Como es costumbre cada año miles de fieles devotos se congregaron desde en el Santuario a la Virgen de Cuapa en Chontales para celebrar el 39 aniversario de la aparición de la Virgen María,agradecer los favores concedidos y pedir por la paz en Nicaragua.
La fe mueve montañas, dice el conocido refrán, que es una realidad para doña Macarena Guerrero, quien fue uno de los testimonios presentados a los visitantes.
Ella contó como la Virgen de Cuapa la levantó de una cama de hospital.
"Yo pensaba que no iba a poder levantarme de esa cama de hospital donde estuve un mes, producto de una operación delicada, pero le pedí tanto a la Virgen que aquí me tiene y vieja con mis pies adoloridos, pero cumpliendo mi promesa", aseguró.

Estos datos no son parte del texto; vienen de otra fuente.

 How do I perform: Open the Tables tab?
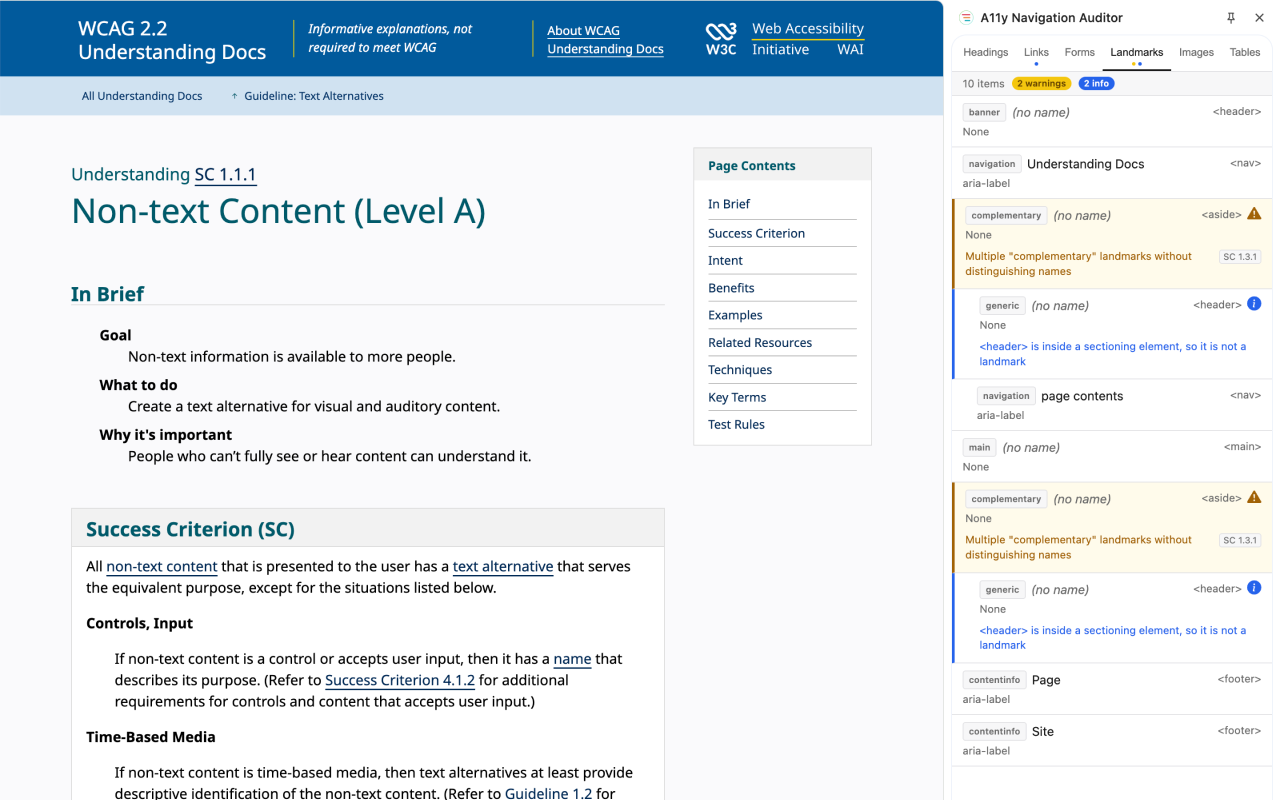pyautogui.click(x=1245, y=52)
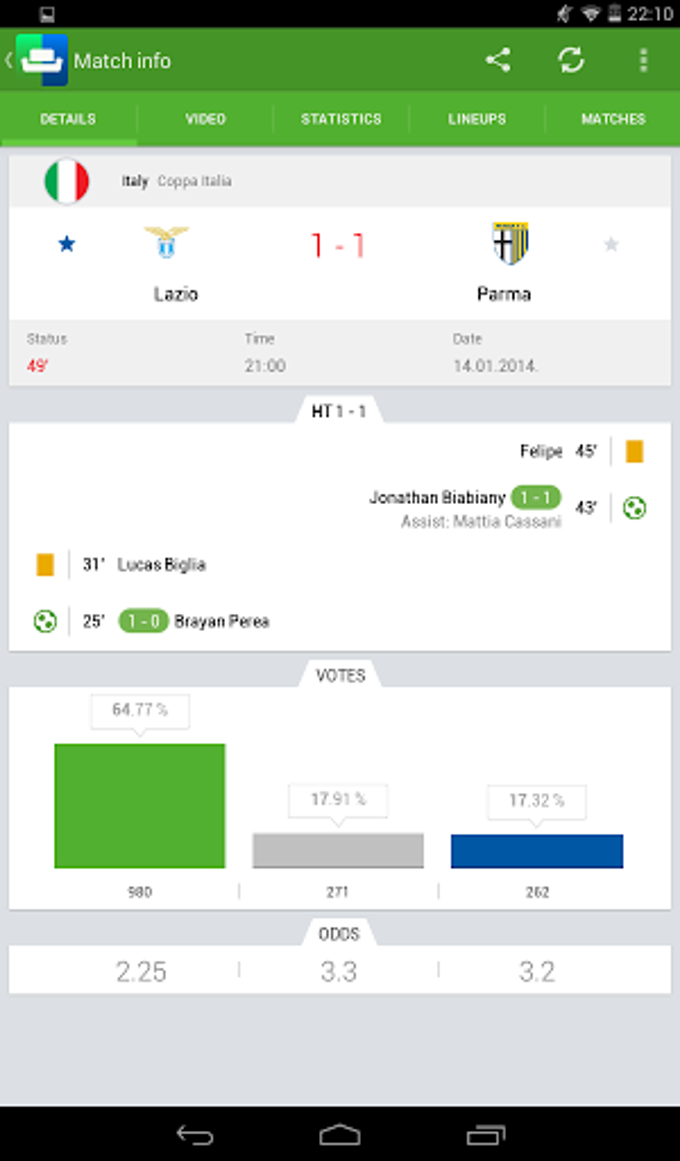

La intercesión de la Virgen ha permitido que los milagros sean una realidad, por lo que muchos llegan al santuario caminando, otros de rodillas, con muletas, cubriéndose del intenso sol, durmiendo bajo árboles, bañándose en las casas vecinas, que aprovechan para ofrecer servicios higiénicos, baños, comida, bebidas, ropa, adornos y artículos religiosos a precios solidarios.
"Venimos de Managua un grupo católico a pedir cada uno por salud, trabajo y sobre todo paz en el país. La paz fue lo que nos pidió la niña más guapa hace 39 años y no tenemos que perderla y por eso venimos a pedir con fe", afirmó Dina Niño.
"Vengo a pedir por mi salud y la de un sobrino que está padeciendo de azúcar. Ayer que vine me sentía mal, pero las oraciones a mi virgencita hicieron que hoy me sienta bien y pueda vivir con gozo esta celebración y le pido me de salud y fuerza para venir el próximo año", expresó Gregoriano Pérez.
A este cerro de las montañas chontaleñas se puede llegar en vehículos altos y bajos, gracias a las excelentes carreteras. La presencia policial es constante para garantizar la seguridad de los feligreses, asimismo, hay puestos médicos, ambulancias y sin falta comerciantes por todas partes.